Cast out, Satan is thunderstruck and wanders about in a state of disbelief.  He gathers himself from the confusion and chaos of this unforeseen catastrophe with "fixed mind and high disdain" for the "potent Victor."  He forthwith calls a full council of the "innumerable forces of spirits armed, that durst dislike his reign" in order "to wage by force or guile eternal war irreconcilable to our grand Foe, who now triumphs, and in the excess of joy, sole reigning, holds the tyranny of Heaven."  His minions are urged to "consult how we may henceforth most offend our Enemy, our own loss repair, how overcome this dire calamity."  They dig in their heels, vowing "to do aught good never will be our task, but ever to do ill our sole delight, as being the contrary to his high will whom we resist."

Oppose and resist everything.  Some of this may have a familiar ring.

Bucked up by the Defeated One's oratory, these supporters from every squad and working committee of the fallen party band together to prosecute the dark design, pledging "out of good still to find means of evil, which oftentimes may succeed" so as perhaps "shall grieve him and disturb his inmost counsels from their destined aim."  All agree in a single voice that "war then, war open or understood" be waged as they continue to howl "against the highest hurling defiances toward the vault of heaven."  House speaker Azazel, a Cherub tall, leads the rebellious mob, a "horrid front of dreadful length and dazzling arms," already frenzied for the fight by the warlike calls for overthrow and impeachment.  Shrill voices from this nether region raised by an array of the disenfranchised, a sort of sympathetic press corps swaying public opinion in Hell, move in "perfect phalanx," "breathing united force with fixed thought."

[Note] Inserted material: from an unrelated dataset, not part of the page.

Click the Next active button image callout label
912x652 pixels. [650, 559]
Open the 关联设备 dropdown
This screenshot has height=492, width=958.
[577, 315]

We should take a minute to consider our own news media.  The Miltonic language it feeds us daily such as "dethrone," "towering rage," "pandemonium," "chaos," "treason," and "revenge" elevate the level of political commentary to epic heights.  Pandemonium, for instance, is the "high capital of Satan," where thick swarms of embittered angels overflow the "gates and porches wide but chief the spacious hall" to "expiate and confer their state affairs."  Beelzebub is Satan's nearest mate and confidant, a wily fellow whose rhetoric stirs up the crowd to astounding heights of fury and hatred.  Rousing the rabble?  This, too, sounds relevant.  And Lucifer, who can't keep his mouth shut?  Leakers!  Whistleblowers!

Our media may be on to something here, though their language is occasionally inflated, its version of the truth often distorted, and its power frequently abused.

Book One of Paradise Lost ends at the point where, after a brief silence in the vast hall during which those congregated hordes stand mute as the fell summons is read, "the great consult" begins.

Anyone curious to find how things work out on the floor of the Convention must move on to Book Two, where the poet presents all proposals, debates, and prophecies concerning conduct of the great battle to come.  The Devil is nominated as their leader, a de facto confirmation, and the council then wraps up its demonic business.  Thus, the defiance, anger, attacks, lies, and smears that have relentlessly filled the air leading up to this awful Convocation, having run their course, cease, and the representatives disperse.  Some return to their several ways, others take up their various employments, and the rest adjourn for their month-long vacations to await the outcome of this infernal coup-de-théâtre to regain Heaven.

And you thought the devil was only in the details.

Wayne W. Westbrook wrote Wall Street in the American Novel, a study of the devil in literature.

Photo montage by Monica Showalter from public domain sources.